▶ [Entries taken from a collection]
** Start **

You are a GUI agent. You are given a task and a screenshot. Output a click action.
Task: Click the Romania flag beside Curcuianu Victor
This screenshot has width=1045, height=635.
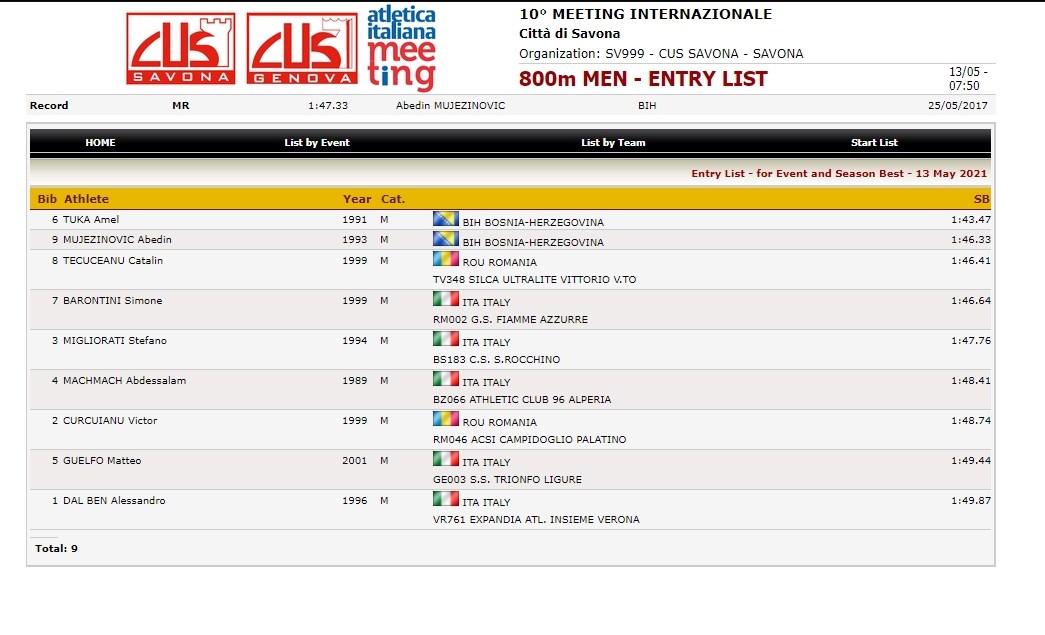click(445, 419)
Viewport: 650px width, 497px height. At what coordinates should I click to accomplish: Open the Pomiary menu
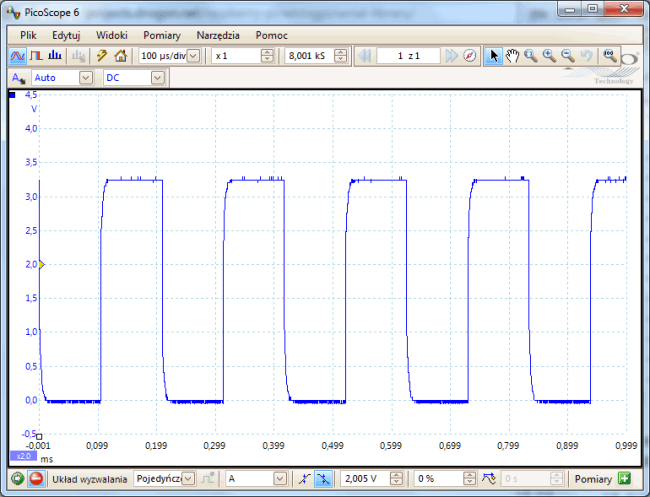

** End **

▶ [Aim of the task] Could you copy the rows above word for word, leaving out the pictures?

▶ [Expected answer]
You are a GUI agent. You are given a task and a screenshot. Output a click action.
Task: Click the Romania flag beside Curcuianu Victor
This screenshot has width=1045, height=635.
click(445, 419)
Viewport: 650px width, 497px height. At what coordinates should I click to accomplish: Open the Pomiary menu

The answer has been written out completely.